*** Data supplied Section Begins ***
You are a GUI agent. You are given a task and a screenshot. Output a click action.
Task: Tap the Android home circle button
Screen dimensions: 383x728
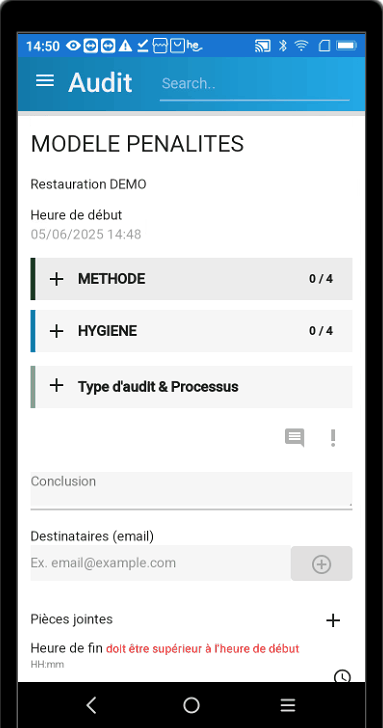(x=191, y=705)
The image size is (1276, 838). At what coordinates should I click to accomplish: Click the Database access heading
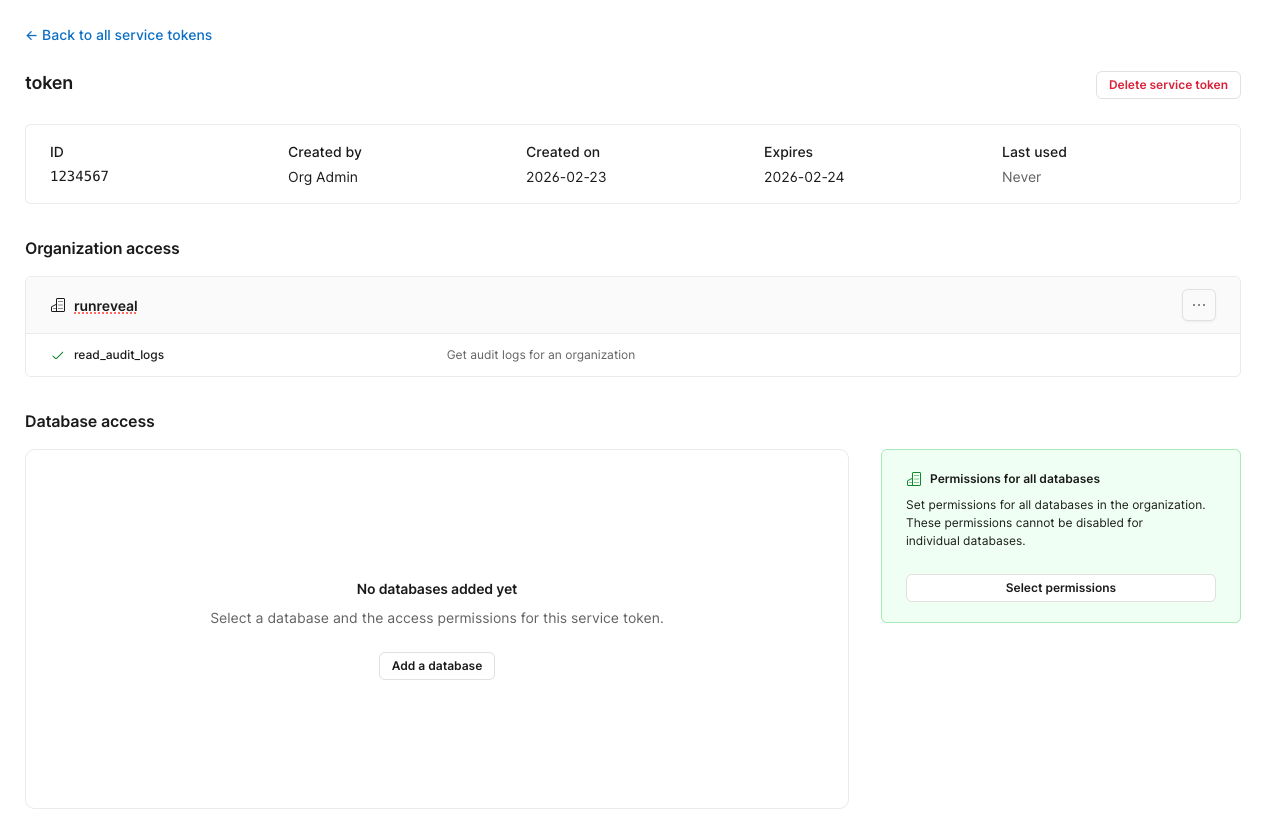coord(90,422)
*** Data supplied Section Ends ***
Output exactly the lines from the one that has "Screen dimensions: 383x728" through the end of the data. Do not include pictures.

**Result of this task:**
Screen dimensions: 383x728
(x=191, y=705)
The image size is (1276, 838). At what coordinates should I click to accomplish: Click the Database access heading
coord(90,422)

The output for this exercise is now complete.